§ **ЗАДАНИЕ**
Процитируйте, пожалуйста, дословно часть записей, которая начинается со строки, содержащей "Viewport: 800px width, 600px height.", и продолжается до последней строки записей включительно.

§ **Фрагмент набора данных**
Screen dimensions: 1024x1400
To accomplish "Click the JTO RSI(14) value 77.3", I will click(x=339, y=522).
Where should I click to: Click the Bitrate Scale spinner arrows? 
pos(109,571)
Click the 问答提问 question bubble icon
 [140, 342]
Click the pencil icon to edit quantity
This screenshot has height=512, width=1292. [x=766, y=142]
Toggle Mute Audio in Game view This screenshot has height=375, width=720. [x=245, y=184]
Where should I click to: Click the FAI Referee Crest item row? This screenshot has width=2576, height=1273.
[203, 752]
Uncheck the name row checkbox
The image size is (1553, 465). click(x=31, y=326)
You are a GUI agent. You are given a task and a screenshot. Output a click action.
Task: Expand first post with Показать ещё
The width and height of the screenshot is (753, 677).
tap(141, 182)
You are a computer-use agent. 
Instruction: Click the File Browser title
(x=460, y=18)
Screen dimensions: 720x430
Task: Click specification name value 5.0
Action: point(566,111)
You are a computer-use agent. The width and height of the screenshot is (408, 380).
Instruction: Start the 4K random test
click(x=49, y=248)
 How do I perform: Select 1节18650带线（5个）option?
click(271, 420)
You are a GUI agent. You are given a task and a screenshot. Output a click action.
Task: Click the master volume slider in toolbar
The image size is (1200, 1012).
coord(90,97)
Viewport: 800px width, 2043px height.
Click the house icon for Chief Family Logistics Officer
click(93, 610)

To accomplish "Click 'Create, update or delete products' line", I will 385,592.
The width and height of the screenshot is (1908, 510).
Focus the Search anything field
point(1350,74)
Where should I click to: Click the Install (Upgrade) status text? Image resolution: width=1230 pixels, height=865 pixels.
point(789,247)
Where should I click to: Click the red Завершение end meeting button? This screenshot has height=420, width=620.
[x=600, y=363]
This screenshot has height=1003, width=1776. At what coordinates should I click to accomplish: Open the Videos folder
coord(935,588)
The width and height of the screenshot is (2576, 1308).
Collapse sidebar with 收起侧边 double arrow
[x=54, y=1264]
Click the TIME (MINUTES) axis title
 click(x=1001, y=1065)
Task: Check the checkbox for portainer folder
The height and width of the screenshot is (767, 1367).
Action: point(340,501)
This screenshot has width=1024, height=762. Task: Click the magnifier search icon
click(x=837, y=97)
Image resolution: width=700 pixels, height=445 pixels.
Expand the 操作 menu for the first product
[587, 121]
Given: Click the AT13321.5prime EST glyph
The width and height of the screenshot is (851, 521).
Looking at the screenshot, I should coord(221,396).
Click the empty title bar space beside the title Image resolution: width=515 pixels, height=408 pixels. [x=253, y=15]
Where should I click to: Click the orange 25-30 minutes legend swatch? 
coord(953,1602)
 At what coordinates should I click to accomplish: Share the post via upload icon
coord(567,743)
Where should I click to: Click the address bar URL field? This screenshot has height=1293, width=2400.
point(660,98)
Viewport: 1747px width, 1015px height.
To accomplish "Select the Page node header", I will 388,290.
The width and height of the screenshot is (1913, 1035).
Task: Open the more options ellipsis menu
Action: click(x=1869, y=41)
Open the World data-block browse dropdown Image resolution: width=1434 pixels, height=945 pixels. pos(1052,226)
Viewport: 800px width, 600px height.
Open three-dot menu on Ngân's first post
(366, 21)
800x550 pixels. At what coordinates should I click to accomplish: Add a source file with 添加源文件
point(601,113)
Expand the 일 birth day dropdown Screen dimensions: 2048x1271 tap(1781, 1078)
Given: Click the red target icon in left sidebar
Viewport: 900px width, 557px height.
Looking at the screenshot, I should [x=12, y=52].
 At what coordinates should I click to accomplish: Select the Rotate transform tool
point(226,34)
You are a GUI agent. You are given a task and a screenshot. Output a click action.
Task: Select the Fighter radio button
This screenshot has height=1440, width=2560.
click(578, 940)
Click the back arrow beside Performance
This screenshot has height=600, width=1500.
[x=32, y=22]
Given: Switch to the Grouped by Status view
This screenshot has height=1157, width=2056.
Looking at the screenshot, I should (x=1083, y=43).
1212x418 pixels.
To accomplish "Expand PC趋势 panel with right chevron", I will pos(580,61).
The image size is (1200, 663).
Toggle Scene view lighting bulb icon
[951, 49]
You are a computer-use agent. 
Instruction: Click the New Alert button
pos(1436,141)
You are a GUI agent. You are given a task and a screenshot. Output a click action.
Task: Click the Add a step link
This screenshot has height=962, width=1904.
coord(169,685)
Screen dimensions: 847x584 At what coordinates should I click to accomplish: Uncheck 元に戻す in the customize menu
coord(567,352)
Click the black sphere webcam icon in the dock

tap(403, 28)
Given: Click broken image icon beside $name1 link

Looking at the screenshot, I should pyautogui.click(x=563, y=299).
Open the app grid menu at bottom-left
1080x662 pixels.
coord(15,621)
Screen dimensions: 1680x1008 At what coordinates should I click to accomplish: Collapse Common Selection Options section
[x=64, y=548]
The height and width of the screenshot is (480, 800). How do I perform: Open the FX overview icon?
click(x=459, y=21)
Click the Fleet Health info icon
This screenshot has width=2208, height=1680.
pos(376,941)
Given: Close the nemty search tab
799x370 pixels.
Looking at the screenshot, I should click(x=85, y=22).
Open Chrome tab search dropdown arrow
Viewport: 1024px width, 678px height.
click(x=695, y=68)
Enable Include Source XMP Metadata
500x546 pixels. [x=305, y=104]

§ **ОТВЕТ**
Viewport: 800px width, 600px height.
Open three-dot menu on Ngân's first post
(366, 21)
800x550 pixels. At what coordinates should I click to accomplish: Add a source file with 添加源文件
point(601,113)
Expand the 일 birth day dropdown Screen dimensions: 2048x1271 tap(1781, 1078)
Given: Click the red target icon in left sidebar
Viewport: 900px width, 557px height.
Looking at the screenshot, I should [x=12, y=52].
 At what coordinates should I click to accomplish: Select the Rotate transform tool
point(226,34)
You are a GUI agent. You are given a task and a screenshot. Output a click action.
Task: Select the Fighter radio button
This screenshot has height=1440, width=2560.
click(578, 940)
Click the back arrow beside Performance
This screenshot has height=600, width=1500.
[x=32, y=22]
Given: Switch to the Grouped by Status view
This screenshot has height=1157, width=2056.
Looking at the screenshot, I should (x=1083, y=43).
1212x418 pixels.
To accomplish "Expand PC趋势 panel with right chevron", I will pos(580,61).
The image size is (1200, 663).
Toggle Scene view lighting bulb icon
[951, 49]
You are a computer-use agent. 
Instruction: Click the New Alert button
pos(1436,141)
You are a GUI agent. You are given a task and a screenshot. Output a click action.
Task: Click the Add a step link
This screenshot has height=962, width=1904.
coord(169,685)
Screen dimensions: 847x584 At what coordinates should I click to accomplish: Uncheck 元に戻す in the customize menu
coord(567,352)
Click the black sphere webcam icon in the dock

tap(403, 28)
Given: Click broken image icon beside $name1 link

Looking at the screenshot, I should pyautogui.click(x=563, y=299).
Open the app grid menu at bottom-left
1080x662 pixels.
coord(15,621)
Screen dimensions: 1680x1008 At what coordinates should I click to accomplish: Collapse Common Selection Options section
[x=64, y=548]
The height and width of the screenshot is (480, 800). How do I perform: Open the FX overview icon?
click(x=459, y=21)
Click the Fleet Health info icon
This screenshot has width=2208, height=1680.
pos(376,941)
Given: Close the nemty search tab
799x370 pixels.
Looking at the screenshot, I should click(x=85, y=22).
Open Chrome tab search dropdown arrow
Viewport: 1024px width, 678px height.
click(x=695, y=68)
Enable Include Source XMP Metadata
500x546 pixels. [x=305, y=104]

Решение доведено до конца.